Question

In: Accounting

X Enterprises owns a professional ice hockey team, the Rockford Penguins. The company sells season tickets...

X Enterprises owns a professional ice hockey team, the Rockford Penguins. The company sells season tickets for its upcoming 2020-2021 season and receives $816,000 cash. The season starts November 1 and ends on April 30, with five home games occurring monthly over the six-month hockey season. Assume that McKinnon Enterprises' fiscal year ends on December 31.

Required: 1) Prepare journal entries to record all transactions and adjustments necessary through 2020-2021 hockey season.

2)Indicate how the season tickets will be reported on the income statement of 2020, the balance sheet at the end of 2020 and the statement of cash flows of 2020.

Solutions

Expert Solution

The amount received by sale of ticket = $816,000

The 6 month season starts November 1, 2020 and ends on April 30, 2020.

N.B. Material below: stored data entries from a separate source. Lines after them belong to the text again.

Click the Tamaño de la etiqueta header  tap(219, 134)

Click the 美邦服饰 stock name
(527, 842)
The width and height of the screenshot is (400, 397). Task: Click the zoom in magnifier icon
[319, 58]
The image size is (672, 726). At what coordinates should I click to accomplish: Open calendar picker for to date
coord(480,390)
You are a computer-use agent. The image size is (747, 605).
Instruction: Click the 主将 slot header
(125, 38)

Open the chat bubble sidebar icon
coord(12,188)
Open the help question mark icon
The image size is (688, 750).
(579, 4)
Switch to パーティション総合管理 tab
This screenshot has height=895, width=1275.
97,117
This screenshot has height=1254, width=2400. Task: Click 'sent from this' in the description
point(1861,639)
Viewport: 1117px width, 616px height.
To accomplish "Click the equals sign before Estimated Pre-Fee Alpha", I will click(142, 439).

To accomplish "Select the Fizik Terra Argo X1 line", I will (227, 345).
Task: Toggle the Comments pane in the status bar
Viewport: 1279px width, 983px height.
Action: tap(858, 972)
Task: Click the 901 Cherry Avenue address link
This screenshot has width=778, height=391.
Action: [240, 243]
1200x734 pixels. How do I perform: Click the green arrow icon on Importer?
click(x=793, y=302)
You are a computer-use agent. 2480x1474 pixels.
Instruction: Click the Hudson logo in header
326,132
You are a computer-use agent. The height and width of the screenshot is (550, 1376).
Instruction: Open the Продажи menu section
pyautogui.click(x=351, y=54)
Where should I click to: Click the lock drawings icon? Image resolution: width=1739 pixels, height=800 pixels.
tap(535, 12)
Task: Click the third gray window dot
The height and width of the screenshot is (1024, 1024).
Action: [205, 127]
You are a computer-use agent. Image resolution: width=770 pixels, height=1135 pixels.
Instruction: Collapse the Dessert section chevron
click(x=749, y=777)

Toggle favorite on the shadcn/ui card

Unearned sales revenue for 6 months = $816,000
Sales revenue for 1 month = $816,000 ÷ 6 = $136,000

1)


While receiving cash through sale of tickets the journal entry recorded would be , Cash debit and Unearned sales revenue credit for $816,000.
At the end of the fiscal year, December 31, 2020 an adjusting entry is recorded to effect the unearned revenue earned for 2 months, November 1, 2020 to December 31, 2020. The 2 month's revenue is calculated as, $136,000 × 2 = $272,000. The journal entry would be Unearned revenue debit and Sales revenue credit for $272,000.

At the end of the hockey season, on April 30, another adjusting entry is recorded to effect the unearned revenue earned for 4 months, January 1, 2021 to April 30, 2021. The 4 month's revenue is calculated as, $136,000 × 4 = $544,000. The journal entry would be Unearned revenue debit and Sales revenue credit for $544,000.

2) In the 2020 income statement, the unearned revenue earned until the end of the fiscal year December 31, amounting $272,000 would be reported as sales revenue.

In the Balance sheet at the end of 2020, The unearned revenue after adjusting 2 month's revenue earned would be reported in the Liability side, current liability section of the Balance Sheet. The amount reported would be, total unearned revenue less, unearned revenue earned until December 31, 2020. That is, $816,000 - $272,000 = $544,000.
In the cash flow statement of 2020, Cash received from sale of season tickets would be reported as operating activity with the full amount of cash received during 2020, which was amounted to $816,000.